Hobbs notched 16 Division I NCAA appearances
JACKSONVILLE – For the first time in 40 years, Jacksonville State University is looking for a golf coach. Two, actually, as the joint position held by retiring James Hobbs is being split into two separate positions.
Hobbs, a member of the school’s athletics hall of fame, is retiring after 40 years as the golf program’s coach.
Hobbs’s career at Jacksonville State spans 45 years, including the past 40 as golf coach. Under his direction, the Gamecock men’s and women’s golf programs made a combined 23 NCAA Regional appearances, including 16 after JSU moved to Division I in 1993. He was inducted into the JSU Athletics Hall of Fame in 2015.
“When I came here, I didn’t expect to be here a full lifetime,” Hobbs said in a school release. “This has been a good place for me to live and a good place for me to raise a family. I’ve worked for, and with, a lot of good people and this has been an easy place for me to do my job. People have always been helpful and supportive of what we were trying to do.
James Hobbs has absolutely no regrets
“But everything has to come to an end at some point, and I’ve reached an age to where it’s harder and harder to maintain the pace that a good golf program needs. But I can honestly say that I have absolutely no regrets and I don’t leave here thinking that I have anything left to prove.”
James Hobbs started his Jacksonville State career in 1977 as an assistant basketball coach and transitioned to golf coach in 1983 while maintaining his basketball position.
He called the move into golf both “great” and “a challenge,”
“It was a great move for me and a great challenge for me because I didn’t have the background in golf like I had in basketball,” he said. “I took what recruiting skills I had and basically tried to go out and find the best players I could find for the university, and I feel that it has paid off pretty well in terms of the success we’ve had.”
Teams coached by James Hobbs reached the NCAA tournament six times in Division II before moving to Division I, from where the Gamecocks would go on to win 11 conference titles. In 1995, Hobbs started the JSU Women’s Golf program from scratch and went on to win six conference titles at the Division I level.
“First and foremost, I want to thank Coach Hobbs for his service to Jacksonville State University, Gamecock Athletics and, more importantly, our student-athletes over the past 45 years,” JSU Athletics Director Greg Seitz said.
“He took over our men’s program in 1983 and developed it into one of the best in the Southeast. In 1995, he started our women’s program and built it into a championship-caliber program, as well. Our golf program is what it is today because of Coach Hobbs.”
Hobbs was named the Ohio Valley Conference’s Coach of the Year eight times – four on the men’s side and four more on the women’s side – during the Gamecocks’ tenure in that conference from 2003-2021. He was also named the Coach of the Year in the ASUN Conference in 1997 and in 2002.
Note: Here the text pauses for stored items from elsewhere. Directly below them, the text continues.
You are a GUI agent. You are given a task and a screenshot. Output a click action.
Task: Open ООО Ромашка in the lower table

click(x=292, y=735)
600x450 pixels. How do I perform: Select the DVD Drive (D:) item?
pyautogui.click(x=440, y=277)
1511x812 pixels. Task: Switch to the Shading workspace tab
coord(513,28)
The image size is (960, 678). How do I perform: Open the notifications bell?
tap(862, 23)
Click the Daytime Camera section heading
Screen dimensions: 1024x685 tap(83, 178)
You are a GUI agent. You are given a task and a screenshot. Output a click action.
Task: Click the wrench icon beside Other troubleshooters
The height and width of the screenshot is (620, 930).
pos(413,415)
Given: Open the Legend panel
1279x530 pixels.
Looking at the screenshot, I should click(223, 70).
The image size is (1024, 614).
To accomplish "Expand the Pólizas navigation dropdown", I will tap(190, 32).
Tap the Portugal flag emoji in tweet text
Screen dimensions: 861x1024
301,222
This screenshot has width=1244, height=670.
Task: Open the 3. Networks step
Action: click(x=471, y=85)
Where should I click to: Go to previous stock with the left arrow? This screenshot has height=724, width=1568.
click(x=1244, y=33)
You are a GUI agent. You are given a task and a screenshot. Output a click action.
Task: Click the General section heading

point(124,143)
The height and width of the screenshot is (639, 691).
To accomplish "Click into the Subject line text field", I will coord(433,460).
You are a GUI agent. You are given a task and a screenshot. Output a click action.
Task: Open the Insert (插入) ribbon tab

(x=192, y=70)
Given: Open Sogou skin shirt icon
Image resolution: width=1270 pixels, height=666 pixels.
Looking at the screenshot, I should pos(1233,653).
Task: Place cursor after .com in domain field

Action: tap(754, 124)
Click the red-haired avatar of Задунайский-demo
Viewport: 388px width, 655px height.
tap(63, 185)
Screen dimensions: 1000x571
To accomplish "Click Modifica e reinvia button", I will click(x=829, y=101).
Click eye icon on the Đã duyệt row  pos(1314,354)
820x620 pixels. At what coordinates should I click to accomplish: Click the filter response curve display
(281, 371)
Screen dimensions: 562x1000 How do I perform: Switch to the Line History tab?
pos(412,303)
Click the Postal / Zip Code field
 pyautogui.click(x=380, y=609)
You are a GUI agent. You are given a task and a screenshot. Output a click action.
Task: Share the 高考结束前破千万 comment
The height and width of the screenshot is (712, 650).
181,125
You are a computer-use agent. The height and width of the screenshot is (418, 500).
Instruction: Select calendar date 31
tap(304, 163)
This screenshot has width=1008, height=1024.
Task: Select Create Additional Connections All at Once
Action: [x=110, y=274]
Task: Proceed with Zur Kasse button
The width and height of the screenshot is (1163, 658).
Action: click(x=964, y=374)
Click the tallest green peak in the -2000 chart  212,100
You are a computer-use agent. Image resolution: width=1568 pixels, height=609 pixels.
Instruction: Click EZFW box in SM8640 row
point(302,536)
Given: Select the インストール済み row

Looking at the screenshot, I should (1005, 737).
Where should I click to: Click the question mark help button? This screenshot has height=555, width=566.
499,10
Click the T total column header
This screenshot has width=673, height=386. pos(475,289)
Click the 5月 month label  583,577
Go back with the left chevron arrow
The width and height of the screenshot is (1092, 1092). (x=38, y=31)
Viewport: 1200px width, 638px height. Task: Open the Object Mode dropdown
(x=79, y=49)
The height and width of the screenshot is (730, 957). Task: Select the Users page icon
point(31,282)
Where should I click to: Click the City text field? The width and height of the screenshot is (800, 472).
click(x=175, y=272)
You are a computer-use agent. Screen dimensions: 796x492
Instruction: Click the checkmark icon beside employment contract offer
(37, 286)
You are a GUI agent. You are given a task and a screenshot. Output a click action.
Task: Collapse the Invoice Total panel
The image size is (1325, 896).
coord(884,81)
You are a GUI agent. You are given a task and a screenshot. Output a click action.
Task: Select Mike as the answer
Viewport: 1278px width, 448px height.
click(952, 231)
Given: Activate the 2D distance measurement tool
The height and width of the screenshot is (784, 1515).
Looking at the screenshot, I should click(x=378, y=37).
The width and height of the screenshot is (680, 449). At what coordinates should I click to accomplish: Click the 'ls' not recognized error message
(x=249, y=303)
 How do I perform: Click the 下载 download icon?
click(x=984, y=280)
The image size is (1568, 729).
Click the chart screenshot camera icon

Hobbs coached seven All-Americans during JSU’s time in Division II, and after the Gamecocks made the move to Division I, he coached 10 Ohio Valley Conference Players of the Year – three on the men’s side and seven on the women’s. Twelve of his players – five men and seven women – have been named Freshman of the Year in the OVC.
Hobbs took JSU from Division II to Division I successfully
“I take great pride in the fact that golf has moved from Division II to Division I and that we made that move very successfully,” Hobbs said. “And I take great pride in the fact that we were able to start the women’s program, get it up and running and that we’ve been able to get it to where our women’s program is on equal footing with the men’s.”
Hobbs also saw his golfers succeed beyond JSU, with former OVC Champions Danny Willett and Matt Wallace evolving into two of the world’s top golfers. Willett won his first European Tour event in 2012 at the BMW International Open and became the first player to play collegiately at an Alabama university to win the Masters in 2016. Wallace (fourth) and Willett (ninth) both placed in the Top 10 of the 2019 Race to Dubai Standings on the European Tour.
The success that Hobbs’s programs have enjoyed has been greater than many of those in the Gamecocks’ department, something that means a great deal to the coach.
“The one thing that really stood out to me when I came here was the tradition that Jacksonville State athletics was known for, and I’m proud that we’ve been able to live up to the expectations that came with being here,” he said.
With Hobbs’s retirement, the Gamecocks are undergoing a national search for a men’s head coach and a women’s head coach. The Gamecocks will compete in Conference USA beginning this fall.